Even more amazing was the ephemera, propaganda and paraphernalia; the various books, posters and publications which, again, would barely register onscreen. It was all the work of a graphic design company called MinaLima. It being the second anniversary of the tour’s opening, the guys from MinaLima were actually onsite to explain their work. They created an enthralling visual language for the entire Wizarding World, seeped in Victoriana but with an arcane, unknowable edge and stunning use of colour. Honestly, this single cabinet was worth the price of entry alone.
This background ephemera sometimes told its own story. This miniature Ford Anglia was presumably for sale in the Weasley Twins’ joke shop. It probably isn’t even visible at all in the film, but the idea that Fred and George designed and sold this thing in order to tease/honour their hapless younger brother is so endearing it almost hurts.
And I finally got to try Butter Beer! The Warner Brothers Studio Tour is one of only two places in the world to sell it. Regrettably non-alcoholic; but beyond that, it didn’t disappoint. It essentially tastes like a crisper, more refreshing cream soda.

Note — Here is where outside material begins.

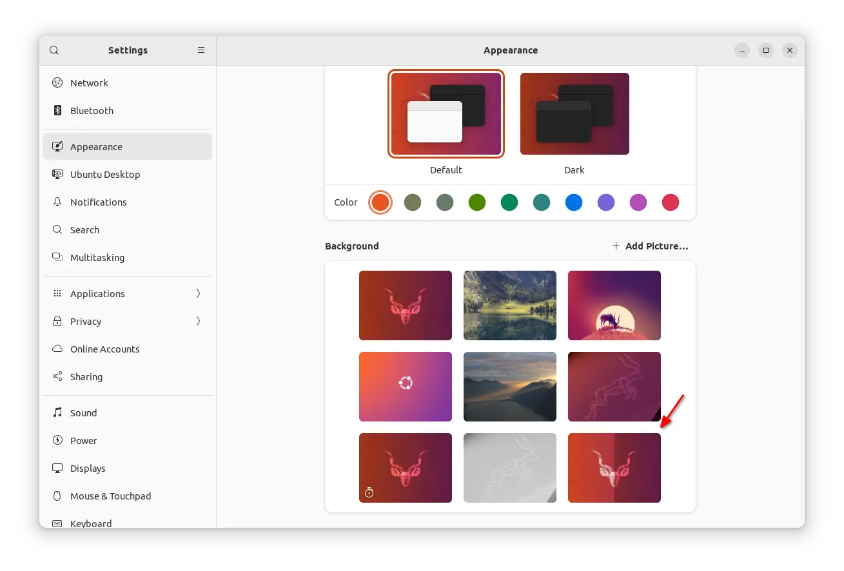Screen dimensions: 844x571
Task: Open the Displays settings panel
Action: (x=88, y=468)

Then came the best bit of the whole tour. The Creature Workshop!
Yes, a special exhibition about the various monsters, models and mechanisms used in the films. Warwick Davis explained how things worked on a series of video screens, and you could even operate a few monsters yourself. The dying Voldemort and Mandrake below, for instance, both came to life at the touch of a button. Again, I had previously assumed these things to be CGI. It turns out that the Harry Potter films were so much more a labour of love than we could possibly have imagined.

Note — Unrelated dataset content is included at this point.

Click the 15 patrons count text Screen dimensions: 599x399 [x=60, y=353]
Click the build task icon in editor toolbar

(Not that CGI cannot itself be a labour of love but…that’s a sermon for another day.)
Next you got to walk down Diagon Alley. Who hasn’t dreamed of walking down Diagon Alley at some point? You couldn’t enter the shops, but the windows were so stuffed with detail that it didn’t really matter. This is one of the best places in the world for window shopping.
It ended with the Hogwarts model. Hidden round a dark corner, this was yet another section of the tour designed to evoke audible gasps and squeals. It’s immense, with a day and night cycle and stirring music playing at the sort of volumes designed to inspire total submission.
So there you go. It turns out that I’ve been a hopeless Harry Potter fanboy for years. All it took to make me realise was a long journey into deepest, darkest Watford.
It would be nice if people could tell that I felt “that way” about Harry Potter at a single glance. I do wish I’d bought that Wizard t-shirt now. Maybe I should get a tattoo.